#### [Challenge 1]
Quote the design thinking excerpt word for word, beginning at the words "Design thinking is" and stopping after the words "point of view'.".
#### [Challenge 2]
Answer these questions from the design thinking excerpt:
(a) How many stages are in the first version of the design thinking process that it describes?
(b) Who referred to ill-defined or tricky problems as wicked problems?
(c) Under the tangibility rule, what can designers treat prototypes as?

#### [Source excerpt]
════════

One version of the design thinking process has seven stages: define, research, ideate, prototype, choose, implement, and learn. Within these seven steps, problems can be framed, the right questions can be asked, more ideas can be created, and the best answers can be chosen. The steps aren't linear; they can occur simultaneously and repeat. A simpler expression of the process is Robert McKim's phrase "Express–Test–Cycle".[15] An alternative five-phase description of the process is described by Christoph Meinel and Larry Leifer: (re)defining the problem, needfinding and benchmarking, ideating, building, testing.[16]

The path through these process steps is not strictly circular. Meinel and Leifer state: "While the stages are simple enough, the adaptive expertise required to choose the right inflection points and appropriate next stage is a high order intellectual activity that requires practice and is learnable."[16]

Wicked problems

Design thinking is especially useful when addressing what Horst Rittel referred to as wicked problems, which are ill-defined or tricky (as opposed to wicked in the sense of malicious).[17] With ill-defined problems, both the problem and the solution are unknown at the outset of the problem-solving exercise. This is as opposed to "tame" or "well-defined" problems where the problem is clear, and the solution is available through some technical knowledge.[18]

Attributes

Principles

Christoph Meinel and Larry Leifer, of the HPI-Stanford Design Thinking Program, laid out four principles for the successful implementation of design thinking:[16]

  • The human rule, which states that all design activity is ultimately social in nature, and any social innovation will bring us back to the 'human-centric point of view'.
  • The ambiguity rule, in which design thinkers must preserve ambiguity by experimenting at the limits of their knowledge and ability, enabling the freedom to see things differently.
  • The re-design rule, where all design is re-design; this comes as a result of changing technology and social circumstances but previously solved, unchanged human needs.
  • The tangibility rule; the concept that making ideas tangible always facilitates communication and allows designers to treat prototypes as 'communication media'.

Methods and process

Design methods and design process are often used interchangeably, but there are significant differences between the two.

Design methods are techniques, rules, or ways of doing things that someone uses within a design discipline. Methods for design thinking include interviewing, creating user profiles, looking at other existing solutions, creating prototypes, asking questions like the five whys, drawing issue maps or issue trees or mind maps, and situation analysis.

════════

#### [Stored data]
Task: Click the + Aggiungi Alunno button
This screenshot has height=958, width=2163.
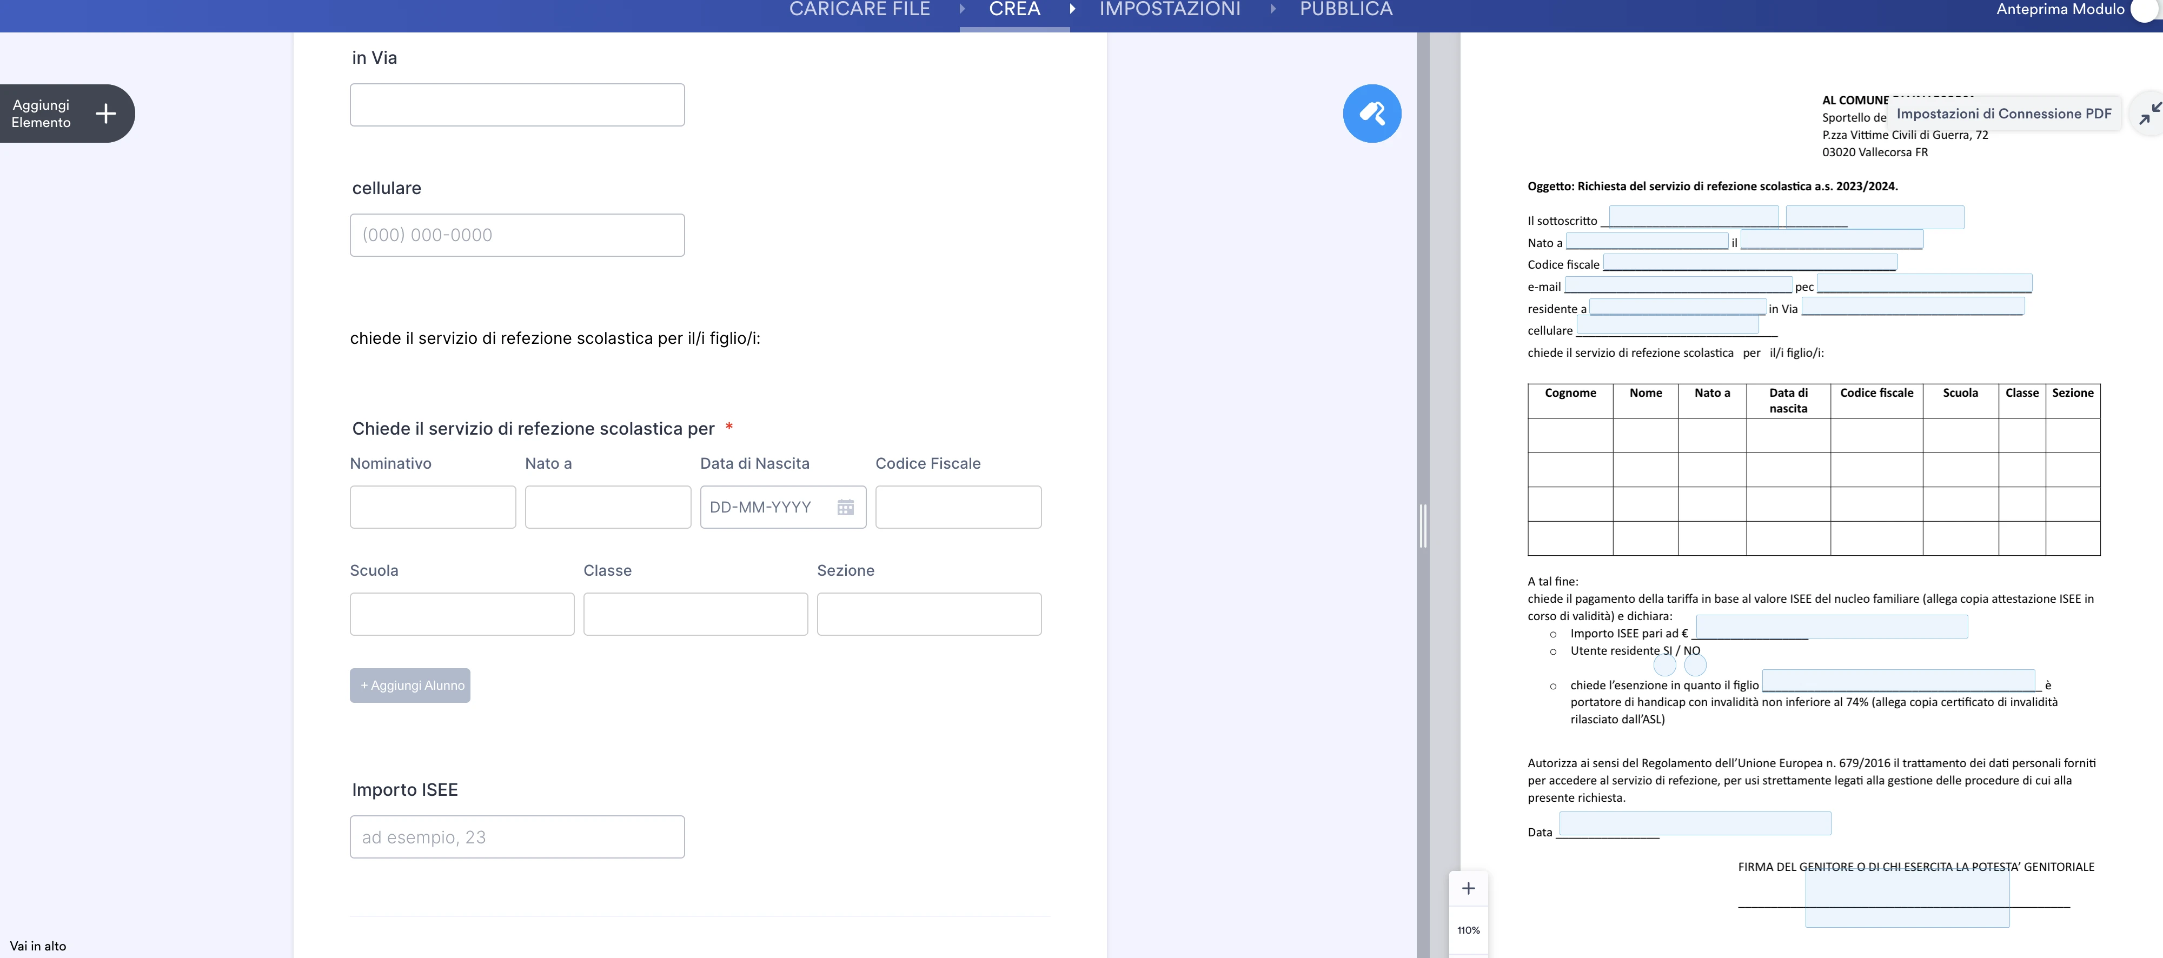Action: [410, 685]
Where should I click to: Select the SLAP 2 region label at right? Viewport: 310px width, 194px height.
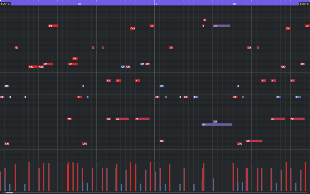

════════

#### [Correct result 1]
Design thinking is especially useful when addressing what Horst Rittel referred to as wicked problems, which are ill-defined or tricky (as opposed to wicked in the sense of malicious).[17] With ill-defined problems, both the problem and the solution are unknown at the outset of the problem-solving exercise. This is as opposed to "tame" or "well-defined" problems where the problem is clear, and the solution is available through some technical knowledge.[18]

Attributes

Principles

Christoph Meinel and Larry Leifer, of the HPI-Stanford Design Thinking Program, laid out four principles for the successful implementation of design thinking:[16]

  • The human rule, which states that all design activity is ultimately social in nature, and any social innovation will bring us back to the 'human-centric point of view'.

#### [Correct result 2]
(a) Seven.
(b) Horst Rittel.
(c) Communication media.